Remove legacy provider DAG logic (WordPress#849)

* Remove legacy branches for DAG wrappers * Derive provider script and media types from ingester class * Rename 'ingestion_callable' to 'ingester_class' * Fix tests * Remove unused import * Update docs * Fix extended tests * Fix bad merge * Add Europeana reingestion doc
satya-vinay · Oct 28, 2022 · 92771e3 · 92771e3
1 parent c3c1e6b
commit 92771e3
Showing 8 changed files with 186 additions and 289 deletions.
diff --git a/DAGs.md b/DAGs.md
@@ -100,11 +100,11 @@ The following are DAGs grouped by their primary tag:
 
 | DAG ID | Schedule Interval |
 | --- | --- |
-| `europeana_reingestion_workflow` | `@weekly` |
-| `flickr_reingestion_workflow` | `@weekly` |
-| `metropolitan_museum_reingestion_workflow` | `@weekly` |
-| `phylopic_reingestion_workflow` | `@weekly` |
-| `wikimedia_reingestion_workflow` | `@weekly` |
+| [`europeana_reingestion_workflow`](#europeana_reingestion_workflow) | `@weekly` |
+| [`flickr_reingestion_workflow`](#flickr_reingestion_workflow) | `@weekly` |
+| [`metropolitan_museum_reingestion_workflow`](#metropolitan_museum_reingestion_workflow) | `@weekly` |
+| [`phylopic_reingestion_workflow`](#phylopic_reingestion_workflow) | `@weekly` |
+| [`wikimedia_reingestion_workflow`](#wikimedia_reingestion_workflow) | `@weekly` |
 
 
 # DAG documentation
@@ -114,15 +114,19 @@ The following is documentation associated with each DAG (where available):
  1. [`airflow_log_cleanup`](#airflow_log_cleanup)
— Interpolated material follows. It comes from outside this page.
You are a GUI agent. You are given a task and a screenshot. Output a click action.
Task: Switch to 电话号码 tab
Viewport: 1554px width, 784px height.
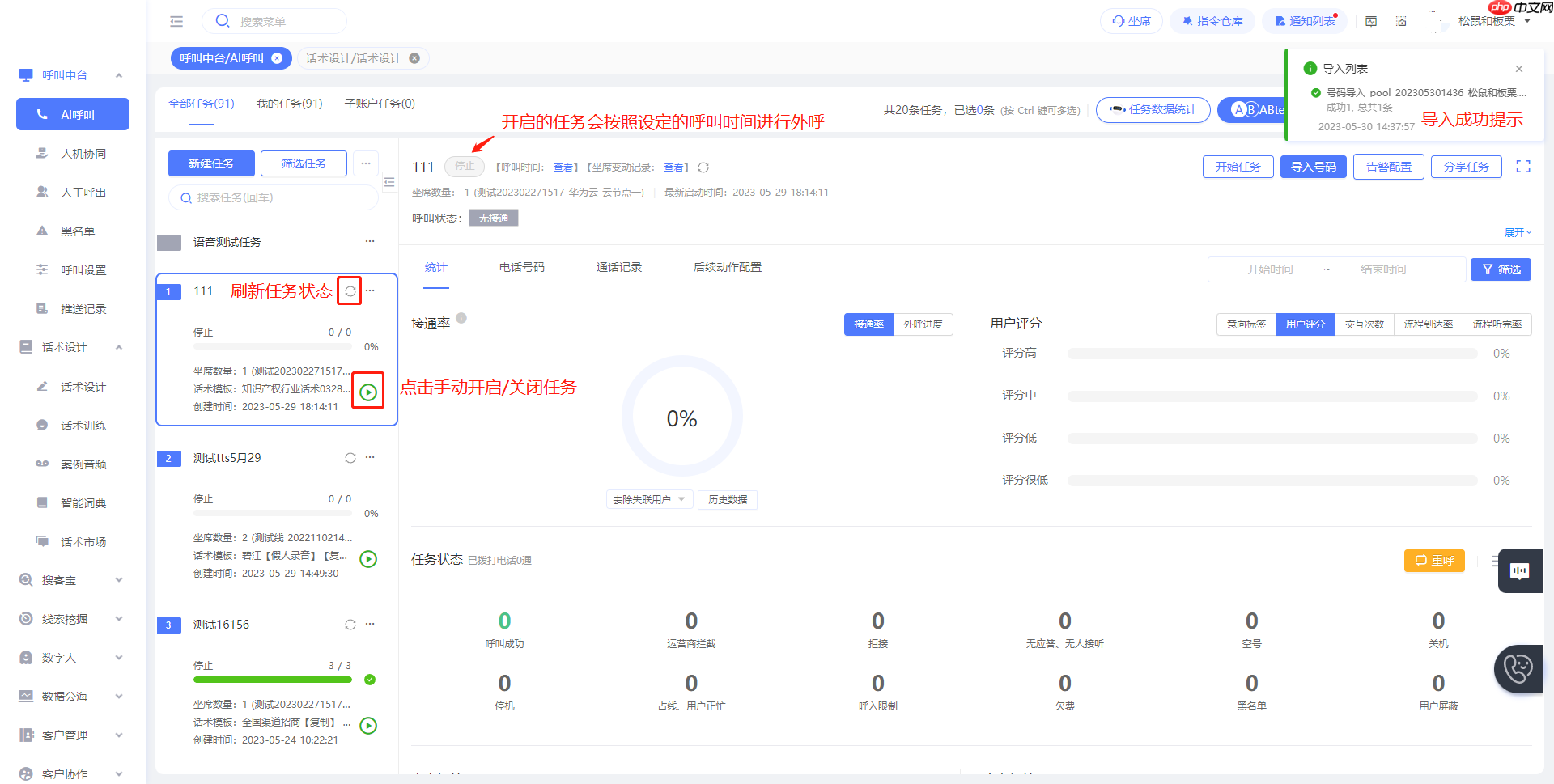522,267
  1. [`audio_data_refresh`](#audio_data_refresh)
  1. [`check_silenced_dags`](#check_silenced_dags)
+ 1. [`europeana_reingestion_workflow`](#europeana_reingestion_workflow)
  1. [`europeana_workflow`](#europeana_workflow)
+ 1. [`flickr_reingestion_workflow`](#flickr_reingestion_workflow)
  1. [`flickr_workflow`](#flickr_workflow)
  1. [`freesound_workflow`](#freesound_workflow)
  1. [`image_data_refresh`](#image_data_refresh)
  1. [`inaturalist_workflow`](#inaturalist_workflow)
  1. [`jamendo_workflow`](#jamendo_workflow)
+ 1. [`metropolitan_museum_reingestion_workflow`](#metropolitan_museum_reingestion_workflow)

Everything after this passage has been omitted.